Diskriminierender Kundenservice: Körbchengröße ist Privatsache

Ein schwedisches Arbeitsgericht verurteilt eine Dessous-Kette. Sie hatte von ihren Verkäuferinnen verlangt, ein Namensschild mit ihrer BH-Größe zu tragen.

„Linn S., 75 B.“ Derartige Informationen sind laut Arbeitsgericht diskriminierend. Bild: inkje / photocase.com

STOCKHOLM taz | Darf ein Arbeitgeber von seinen Verkäuferinnen verlangen, ihre BH-Größe öffentlich zu machen? Nein, urteilte am Mittwoch ein schwedisches Arbeitsgericht. Linn S., eine ehemalige Verkäuferin, hatte erfolgreich gegen die dänische Dessous-Kette „Change of Scandinavia“ (die auch in Deutschland vertreten ist) geklagt. Sie bekam einen Schadensersatz von umgerechnet 6.000 Euro, außerdem muss die Firma Gerichts- und Anwaltskosten von 45.000 Euro tragen.

Bei ihrer Anstellung im Jahr 2009 in der „Change“-Filiale in Sundsvall erhielt Linn S. ein Namensschild, auf dem auch ihre Körbchengröße vermerkt war. Mit Hilfe der Handelsgewerkschaft zog sie vor Gericht: „Ich fand das verdammt unangenehm: Was hilft es jemandem, der einen BH kaufen will, wenn er weiß, welche BH-Größe ich habe?“ Solche Angaben seien als Service gedacht, erklärte demgegenüber „Change“-CEO Susann Haglund. Beabsichtigt sei damit eine Art „Wiedererkennungseffekt“ zur besseren Orientierung: „Aha, das ist also 75C.“

Angeblich hätten die Angestellten die Schilder als positiv empfunden, die Anregung hierzu sei sogar aus ihren eigenen Reihen gekommen. Außerdem sei das Tragen der Namensschilder freiwillig gewesen – eine Behauptung, die nach Auffassung des Arbeitsgerichts nicht stimmt. Als die Klägerin darauf hingewiesen habe, dass sie das Schild als kränkend und unbehaglich empfinde, habe man ihr geantwortet, es müsse immer getragen werden. Es habe sogar schriftliche Personalanweisungen gegeben.

Zudem sei Teil des Lohns ein Bonussystem gewesen, das auf Angaben von Testkäufern beruht habe. Verkäuferinnen, die KundInnen ohne dieses Schild bedient hätten, seien mit Punktabzug „bestraft“ worden.
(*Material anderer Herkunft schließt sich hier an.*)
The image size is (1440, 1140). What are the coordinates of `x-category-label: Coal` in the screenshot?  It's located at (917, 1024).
Die Handelsgewerkschaft hatte zusätzlich Verkaufspersonal anderer Dessous-Ketten befragt. Dort wurden solche Schilder mehrheitlich empört abgelehnt.
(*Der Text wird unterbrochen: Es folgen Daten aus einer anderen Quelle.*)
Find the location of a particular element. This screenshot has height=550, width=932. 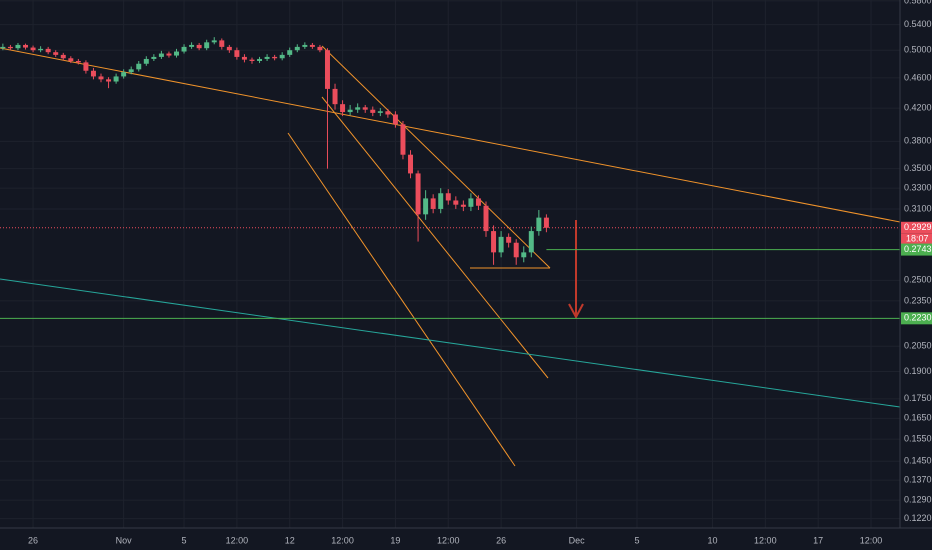

price-tag-label: 0.2743 is located at coordinates (918, 249).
Es sei wohl kaum möglich, dass „Change“-Verkäuferinnen so anders ticken würden, sagte die Klägerin: Vielmehr habe vermutlich Angst um den Arbeitsplatz dahinter gesteckt, wenn das bei „Change“ weithin akzeptiert wurde. Ein solcher Schildchenzwang stelle eine Diskriminierung der Frauen aufgrund ihres Geschlechts dar. Das männliche Verkaufspersonal habe schließlich auch nicht mit Unterwäschegröße oder bestimmten Körpermaßen hausieren gehen müssen.

„Das ist erniedrigend. Was privat sein sollte, wird ausgebeutet“, kommentierte Anna Filipsson, Chefredakteuerin der Gewerkschaftszeitung Handelsnytt: „Manche Unternehmen scheinen zu glauben, ihr Personal sei ihr Eigentum.“ Das Gericht sah das ähnlich und vermochte kein vertretbares Motiv der Dessous-Kette für den „Schild-Zwang“ zu sehen. Es sieht die Würde der Klägerin verletzt und bejaht eine Diskriminierung aus geschlechtlichen Gründen: Nur weil Linn S. eine Frau sei, habe sie das Namensschild mit diesen Angaben tragen müssen.
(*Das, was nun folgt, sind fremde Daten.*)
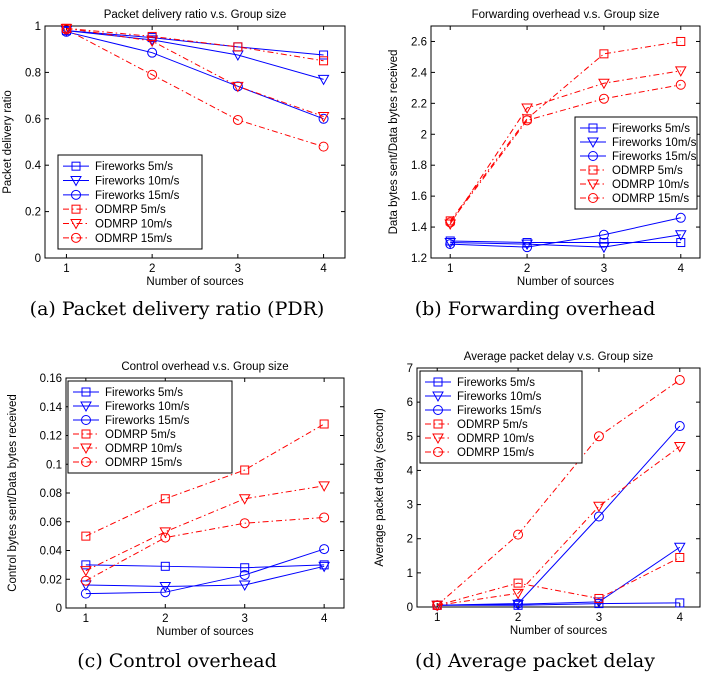 This screenshot has height=680, width=712. I want to click on legend-label: ODMRP 15m/s, so click(134, 239).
Mit dem Ausgang des Verfahrens zeigten sich alle Beteiligten zufrieden. „Meine Auffassung ist bestätigt worden“, sagte Linn S. Die Gewerkschaft freute sich über ein wichtiges Grundsatzurteil. Selbst die Anwältin von „Change“ sprach von einer „vertretbaren Entscheidung“. Offenbar ist man dort froh, dass das Namensschild nicht noch teurer wurde. Gewerkschaft und Ex-Verkäuferin hatten nämlich auf umgerechnet 36.000 Euro Schadensersatz geklagt.